La Justicia de Quilmes dictó la prisión preventiva del sacerdote detenido hace más de un mes en Berazategui luego de varias denuncias de abuso sexual y corrupción de menores.
Se trata de Franco Alberto Lutens, de 62 años, quien se desempeñaba como sacerdote en la Diócesis de Quilmes, pero había sido apartado de sus funciones al realizarse las primeras denuncias en 2024.
La investigación se inició tras denuncias presentadas por víctimas, cuyas identidades se mantienen bajo reserva. Uno de los primeros en denunciarlo fue un catequista de 19 años, quien luego sumó a otros dos compañeros que se dedicaban a la misma tarea.
Lutens fue apartado de su cargo en junio de 2024, cuando se conocieron las primeras denuncias públicas en redes sociales y la causa penal comenzó a tramitarse formalmente. La causa continúa en etapa de investigación y Lutens será trasladado en las próximas horas para prestar declaración indagatoria ante la fiscalía.
Al religioso se lo acusa de “abuso sexual gravemente ultrajante reiterado agravado por ser cometido por un ministro de culto, en concurso real entre sí, abuso sexual con acceso carnal reiterado agravados por ser cometidos por un ministro de culto en concurso real entre sí y corrupción de menores agravada reiterada”.
Horas después del procedimiento, el Obispado de Quilmes, a través del Obispo Carlos José Tissera, confirmó la detención del sacerdote y reiteró que ya había sido suspendido preventivamente de todas sus actividades pastorales en 2024. Además, informó que el domicilio donde se concretó el allanamiento fue oportunamente notificado a la Justicia.

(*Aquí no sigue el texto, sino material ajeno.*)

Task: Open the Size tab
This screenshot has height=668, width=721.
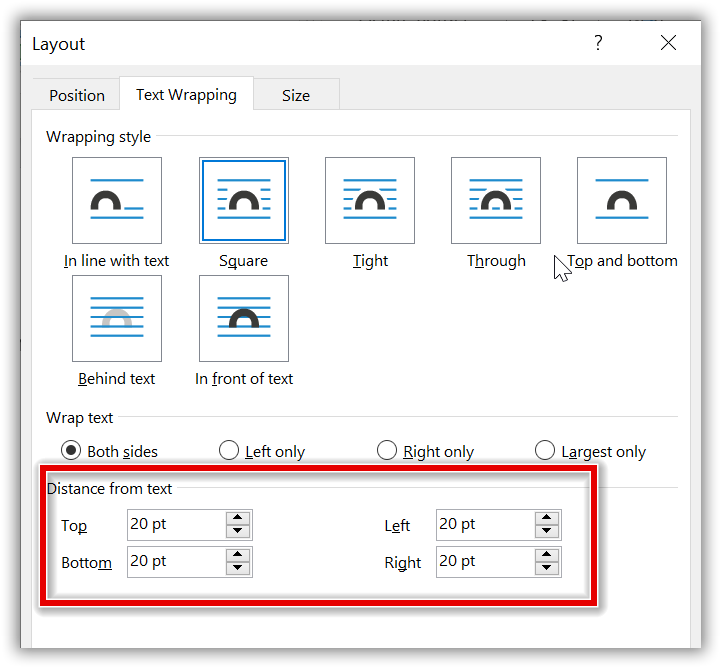Action: [295, 95]
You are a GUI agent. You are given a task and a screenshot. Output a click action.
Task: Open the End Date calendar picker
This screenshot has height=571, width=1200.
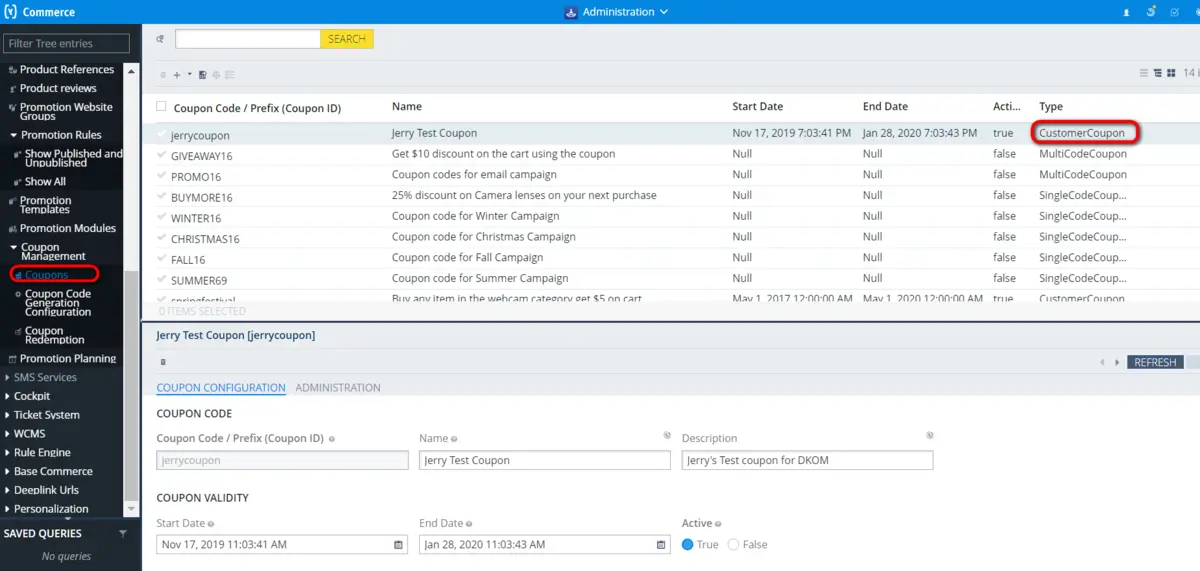[x=661, y=545]
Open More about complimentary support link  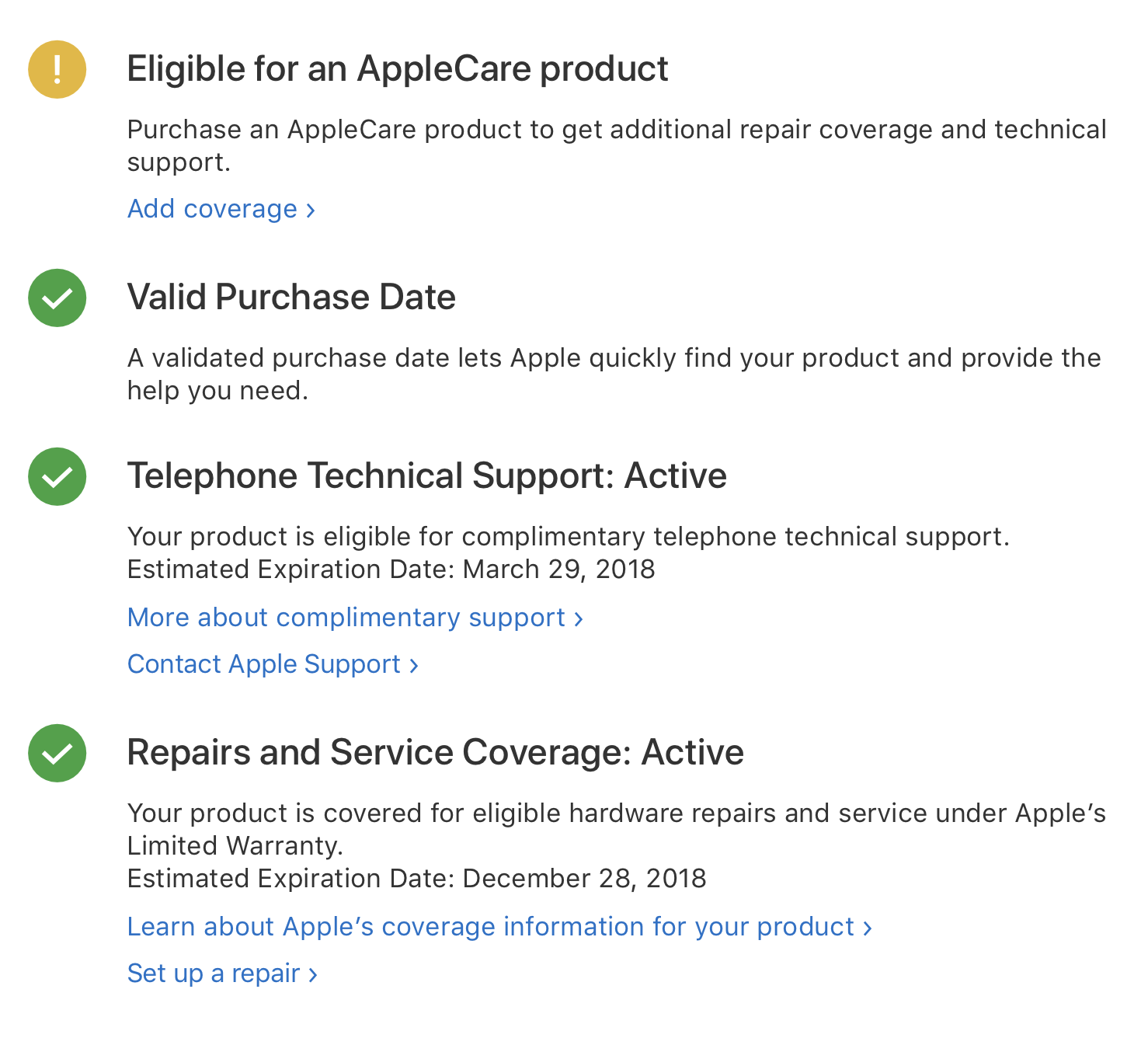(x=355, y=618)
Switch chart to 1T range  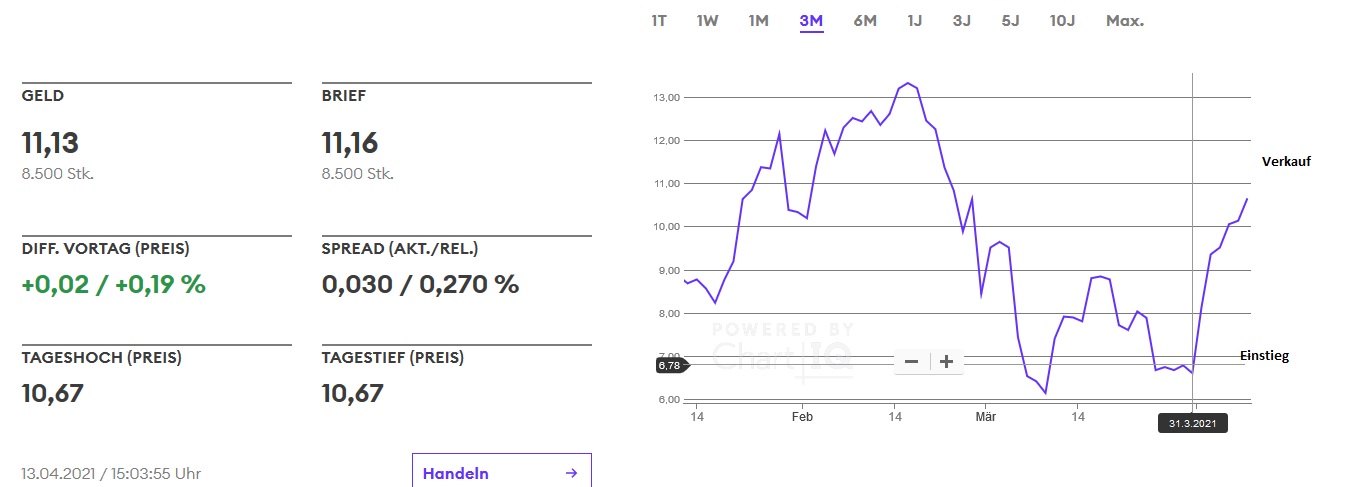click(659, 21)
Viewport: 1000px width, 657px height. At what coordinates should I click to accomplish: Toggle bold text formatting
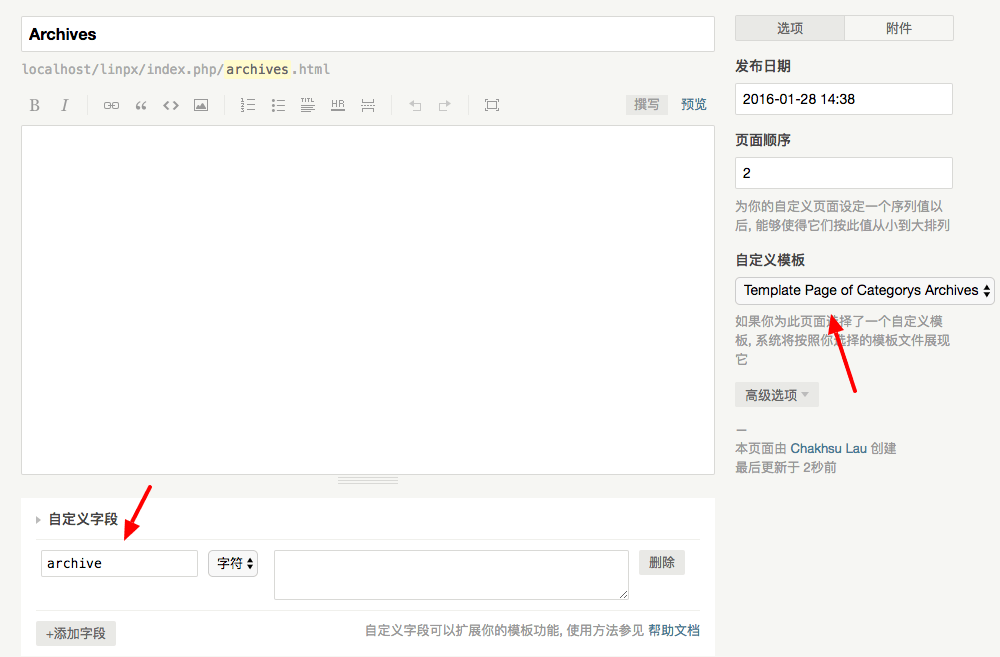coord(34,105)
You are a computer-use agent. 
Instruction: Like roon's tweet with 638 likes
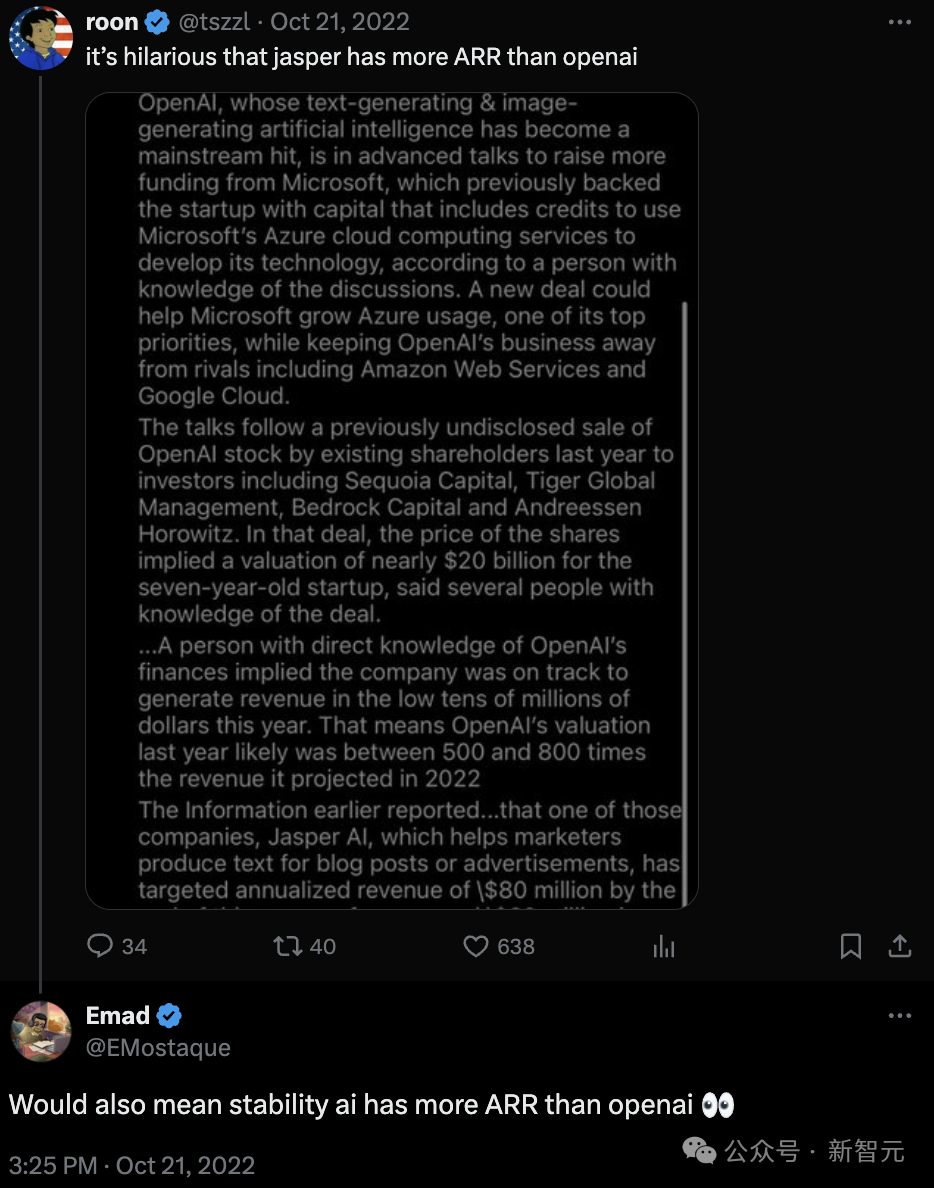tap(498, 946)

“El Obispo Tissera lamenta profundamente el sufrimiento de las personas afectadas y pone a disposición al Equipo Diocesano para la Protección de Menores y Adultos Vulnerables, para acompañarlas junto con sus familias, y se pone a disposición de la Justicia para continuar colaborando de manera activa”, señalaba el comunicado oficial.